Once you reach the line containing "[Yukon Building] (96, 652)" in the entries below, write out that line and each one after it down to the line containing "Preservation Chicago: Videos (69, 265)", exactly and with nothing added.

+++

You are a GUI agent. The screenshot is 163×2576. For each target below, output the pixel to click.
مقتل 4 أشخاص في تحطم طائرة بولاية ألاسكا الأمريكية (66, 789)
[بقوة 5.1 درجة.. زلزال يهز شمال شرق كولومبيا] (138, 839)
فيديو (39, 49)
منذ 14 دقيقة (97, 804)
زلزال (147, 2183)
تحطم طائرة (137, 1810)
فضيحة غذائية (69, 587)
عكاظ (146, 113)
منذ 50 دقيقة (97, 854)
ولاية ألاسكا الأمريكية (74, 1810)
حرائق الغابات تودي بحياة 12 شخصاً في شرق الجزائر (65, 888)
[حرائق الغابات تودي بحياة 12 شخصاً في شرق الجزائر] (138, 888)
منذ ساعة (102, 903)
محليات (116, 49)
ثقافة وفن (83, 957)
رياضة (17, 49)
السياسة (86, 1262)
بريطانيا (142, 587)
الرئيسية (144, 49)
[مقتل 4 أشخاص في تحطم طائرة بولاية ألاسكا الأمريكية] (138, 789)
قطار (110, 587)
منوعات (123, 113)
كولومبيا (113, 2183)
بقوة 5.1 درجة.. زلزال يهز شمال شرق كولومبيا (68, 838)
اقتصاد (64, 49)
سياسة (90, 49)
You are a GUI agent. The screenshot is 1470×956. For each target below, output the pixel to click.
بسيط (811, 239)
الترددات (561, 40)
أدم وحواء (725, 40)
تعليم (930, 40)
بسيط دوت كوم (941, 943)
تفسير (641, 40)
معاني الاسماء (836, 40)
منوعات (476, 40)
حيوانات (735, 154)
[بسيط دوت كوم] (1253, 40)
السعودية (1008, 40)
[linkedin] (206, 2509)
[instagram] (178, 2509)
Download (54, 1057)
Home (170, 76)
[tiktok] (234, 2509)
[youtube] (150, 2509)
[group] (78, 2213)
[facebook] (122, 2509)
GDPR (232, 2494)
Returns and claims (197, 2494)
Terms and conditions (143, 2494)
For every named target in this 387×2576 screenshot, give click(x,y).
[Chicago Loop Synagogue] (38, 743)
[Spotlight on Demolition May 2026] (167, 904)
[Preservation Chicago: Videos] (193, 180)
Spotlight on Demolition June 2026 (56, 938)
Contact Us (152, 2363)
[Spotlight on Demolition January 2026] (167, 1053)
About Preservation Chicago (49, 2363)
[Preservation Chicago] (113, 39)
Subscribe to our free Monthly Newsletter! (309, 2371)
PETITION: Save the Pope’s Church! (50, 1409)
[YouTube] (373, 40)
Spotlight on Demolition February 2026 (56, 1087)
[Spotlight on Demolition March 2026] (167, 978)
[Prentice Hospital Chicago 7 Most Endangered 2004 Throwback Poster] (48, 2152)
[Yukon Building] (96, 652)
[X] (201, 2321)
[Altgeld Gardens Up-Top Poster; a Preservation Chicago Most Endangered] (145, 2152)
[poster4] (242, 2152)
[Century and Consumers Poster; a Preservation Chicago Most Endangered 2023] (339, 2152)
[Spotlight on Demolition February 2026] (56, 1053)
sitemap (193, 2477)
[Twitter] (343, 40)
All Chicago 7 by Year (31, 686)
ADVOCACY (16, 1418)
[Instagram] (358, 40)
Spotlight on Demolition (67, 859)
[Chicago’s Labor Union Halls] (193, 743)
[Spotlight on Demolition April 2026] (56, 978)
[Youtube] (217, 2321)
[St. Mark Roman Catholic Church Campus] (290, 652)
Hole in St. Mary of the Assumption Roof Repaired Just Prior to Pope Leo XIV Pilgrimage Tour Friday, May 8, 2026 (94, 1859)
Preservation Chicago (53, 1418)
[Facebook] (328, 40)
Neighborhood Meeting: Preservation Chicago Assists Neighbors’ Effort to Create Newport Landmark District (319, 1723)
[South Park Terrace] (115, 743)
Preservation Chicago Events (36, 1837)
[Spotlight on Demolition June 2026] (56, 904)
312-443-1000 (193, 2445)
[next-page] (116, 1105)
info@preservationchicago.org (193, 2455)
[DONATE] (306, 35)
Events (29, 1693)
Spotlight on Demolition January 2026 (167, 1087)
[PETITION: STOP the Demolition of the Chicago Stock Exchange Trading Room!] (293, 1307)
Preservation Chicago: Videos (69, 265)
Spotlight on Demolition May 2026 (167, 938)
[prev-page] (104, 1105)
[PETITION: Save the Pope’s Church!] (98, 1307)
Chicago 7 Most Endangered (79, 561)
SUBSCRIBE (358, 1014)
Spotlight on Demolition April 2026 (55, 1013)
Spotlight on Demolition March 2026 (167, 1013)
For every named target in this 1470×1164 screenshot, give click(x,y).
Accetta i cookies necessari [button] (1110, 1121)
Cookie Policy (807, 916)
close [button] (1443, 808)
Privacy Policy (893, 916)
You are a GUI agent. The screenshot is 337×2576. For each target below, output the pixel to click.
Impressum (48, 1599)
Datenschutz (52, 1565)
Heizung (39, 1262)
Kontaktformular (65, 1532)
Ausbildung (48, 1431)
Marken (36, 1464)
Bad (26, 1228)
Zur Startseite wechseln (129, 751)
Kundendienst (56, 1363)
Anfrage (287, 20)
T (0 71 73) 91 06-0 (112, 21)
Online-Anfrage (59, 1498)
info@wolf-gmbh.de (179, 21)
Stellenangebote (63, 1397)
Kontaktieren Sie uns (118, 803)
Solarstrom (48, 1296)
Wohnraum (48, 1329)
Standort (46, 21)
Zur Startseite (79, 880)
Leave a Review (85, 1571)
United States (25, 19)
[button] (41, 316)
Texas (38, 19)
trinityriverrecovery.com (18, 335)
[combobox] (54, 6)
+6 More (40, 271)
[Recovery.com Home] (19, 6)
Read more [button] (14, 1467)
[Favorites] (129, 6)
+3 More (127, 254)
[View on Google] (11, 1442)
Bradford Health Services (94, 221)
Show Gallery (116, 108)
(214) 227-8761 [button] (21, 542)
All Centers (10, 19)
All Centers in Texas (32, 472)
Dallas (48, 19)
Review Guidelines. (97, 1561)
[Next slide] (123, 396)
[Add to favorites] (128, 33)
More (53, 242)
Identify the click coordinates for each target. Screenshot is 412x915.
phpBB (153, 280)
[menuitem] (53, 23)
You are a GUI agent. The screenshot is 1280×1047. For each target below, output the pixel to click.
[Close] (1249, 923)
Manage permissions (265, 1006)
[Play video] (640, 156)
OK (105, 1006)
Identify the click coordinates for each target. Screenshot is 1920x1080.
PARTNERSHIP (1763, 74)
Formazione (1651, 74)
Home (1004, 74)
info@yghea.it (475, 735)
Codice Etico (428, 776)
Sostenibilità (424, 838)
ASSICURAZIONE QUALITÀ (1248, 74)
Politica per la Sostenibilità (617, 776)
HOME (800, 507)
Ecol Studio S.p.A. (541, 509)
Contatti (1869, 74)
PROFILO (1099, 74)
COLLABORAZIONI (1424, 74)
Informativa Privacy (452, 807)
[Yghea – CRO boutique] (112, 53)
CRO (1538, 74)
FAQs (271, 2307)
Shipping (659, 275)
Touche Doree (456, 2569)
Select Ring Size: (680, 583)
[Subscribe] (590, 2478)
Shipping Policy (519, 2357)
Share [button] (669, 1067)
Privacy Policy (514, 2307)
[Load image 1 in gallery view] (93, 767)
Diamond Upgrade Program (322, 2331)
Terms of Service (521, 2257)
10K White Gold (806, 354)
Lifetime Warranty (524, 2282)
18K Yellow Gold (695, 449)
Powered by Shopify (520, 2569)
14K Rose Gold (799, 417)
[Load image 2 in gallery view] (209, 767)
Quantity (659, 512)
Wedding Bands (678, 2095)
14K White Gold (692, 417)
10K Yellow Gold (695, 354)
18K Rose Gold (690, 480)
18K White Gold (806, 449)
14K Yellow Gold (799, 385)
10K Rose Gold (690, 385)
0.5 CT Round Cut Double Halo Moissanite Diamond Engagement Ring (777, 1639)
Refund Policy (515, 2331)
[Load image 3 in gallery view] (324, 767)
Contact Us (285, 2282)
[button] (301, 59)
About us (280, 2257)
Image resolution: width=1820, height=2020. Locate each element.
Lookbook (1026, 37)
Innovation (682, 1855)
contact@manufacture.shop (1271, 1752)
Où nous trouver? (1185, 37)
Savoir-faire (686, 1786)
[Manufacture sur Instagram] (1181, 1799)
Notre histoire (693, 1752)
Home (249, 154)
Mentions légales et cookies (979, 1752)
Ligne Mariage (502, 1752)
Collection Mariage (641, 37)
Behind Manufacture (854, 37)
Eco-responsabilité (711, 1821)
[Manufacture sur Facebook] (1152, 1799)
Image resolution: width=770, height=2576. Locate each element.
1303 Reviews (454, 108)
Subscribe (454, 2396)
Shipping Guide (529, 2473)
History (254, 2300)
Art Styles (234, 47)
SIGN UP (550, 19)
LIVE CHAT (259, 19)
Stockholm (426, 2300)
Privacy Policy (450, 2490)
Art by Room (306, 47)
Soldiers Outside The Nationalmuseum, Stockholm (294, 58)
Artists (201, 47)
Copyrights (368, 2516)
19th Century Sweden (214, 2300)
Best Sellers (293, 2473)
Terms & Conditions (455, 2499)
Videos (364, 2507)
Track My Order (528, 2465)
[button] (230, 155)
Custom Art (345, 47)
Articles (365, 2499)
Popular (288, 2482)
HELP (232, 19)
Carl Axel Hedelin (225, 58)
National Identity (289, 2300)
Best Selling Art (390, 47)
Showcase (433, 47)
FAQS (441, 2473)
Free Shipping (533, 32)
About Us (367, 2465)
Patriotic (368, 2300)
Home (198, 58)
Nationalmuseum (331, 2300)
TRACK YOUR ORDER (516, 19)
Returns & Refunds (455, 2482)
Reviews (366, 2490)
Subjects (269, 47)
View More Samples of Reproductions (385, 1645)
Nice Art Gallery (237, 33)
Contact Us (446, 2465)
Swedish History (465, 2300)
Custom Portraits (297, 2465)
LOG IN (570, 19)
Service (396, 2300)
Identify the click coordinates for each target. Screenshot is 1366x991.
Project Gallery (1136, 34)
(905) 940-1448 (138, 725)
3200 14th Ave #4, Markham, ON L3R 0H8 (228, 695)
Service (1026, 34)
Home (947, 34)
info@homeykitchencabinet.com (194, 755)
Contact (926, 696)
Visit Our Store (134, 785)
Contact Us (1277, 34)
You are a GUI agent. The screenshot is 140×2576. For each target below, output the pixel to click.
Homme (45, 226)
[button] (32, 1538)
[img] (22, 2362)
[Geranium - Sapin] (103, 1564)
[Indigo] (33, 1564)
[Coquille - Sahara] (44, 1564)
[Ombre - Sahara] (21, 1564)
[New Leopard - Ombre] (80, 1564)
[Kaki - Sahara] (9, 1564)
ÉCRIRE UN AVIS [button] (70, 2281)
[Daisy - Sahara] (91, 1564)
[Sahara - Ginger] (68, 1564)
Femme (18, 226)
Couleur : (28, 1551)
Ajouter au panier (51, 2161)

+++

_WRITTEN ANSWER_
[Yukon Building] (96, 652)
[X] (201, 2321)
[Altgeld Gardens Up-Top Poster; a Preservation Chicago Most Endangered] (145, 2152)
[poster4] (242, 2152)
[Century and Consumers Poster; a Preservation Chicago Most Endangered 2023] (339, 2152)
[Spotlight on Demolition February 2026] (56, 1053)
sitemap (193, 2477)
[Twitter] (343, 40)
All Chicago 7 by Year (31, 686)
ADVOCACY (16, 1418)
[Instagram] (358, 40)
Spotlight on Demolition (67, 859)
[Chicago’s Labor Union Halls] (193, 743)
[Spotlight on Demolition April 2026] (56, 978)
[Youtube] (217, 2321)
[St. Mark Roman Catholic Church Campus] (290, 652)
Hole in St. Mary of the Assumption Roof Repaired Just Prior to Pope Leo XIV Pilgrimage Tour Friday, May 8, 2026 (94, 1859)
Preservation Chicago (53, 1418)
[Facebook] (328, 40)
Neighborhood Meeting: Preservation Chicago Assists Neighbors’ Effort to Create Newport Landmark District (319, 1723)
[South Park Terrace] (115, 743)
Preservation Chicago Events (36, 1837)
[Spotlight on Demolition June 2026] (56, 904)
312-443-1000 (193, 2445)
[next-page] (116, 1105)
info@preservationchicago.org (193, 2455)
[DONATE] (306, 35)
Events (29, 1693)
Spotlight on Demolition January 2026 (167, 1087)
[PETITION: STOP the Demolition of the Chicago Stock Exchange Trading Room!] (293, 1307)
Preservation Chicago: Videos (69, 265)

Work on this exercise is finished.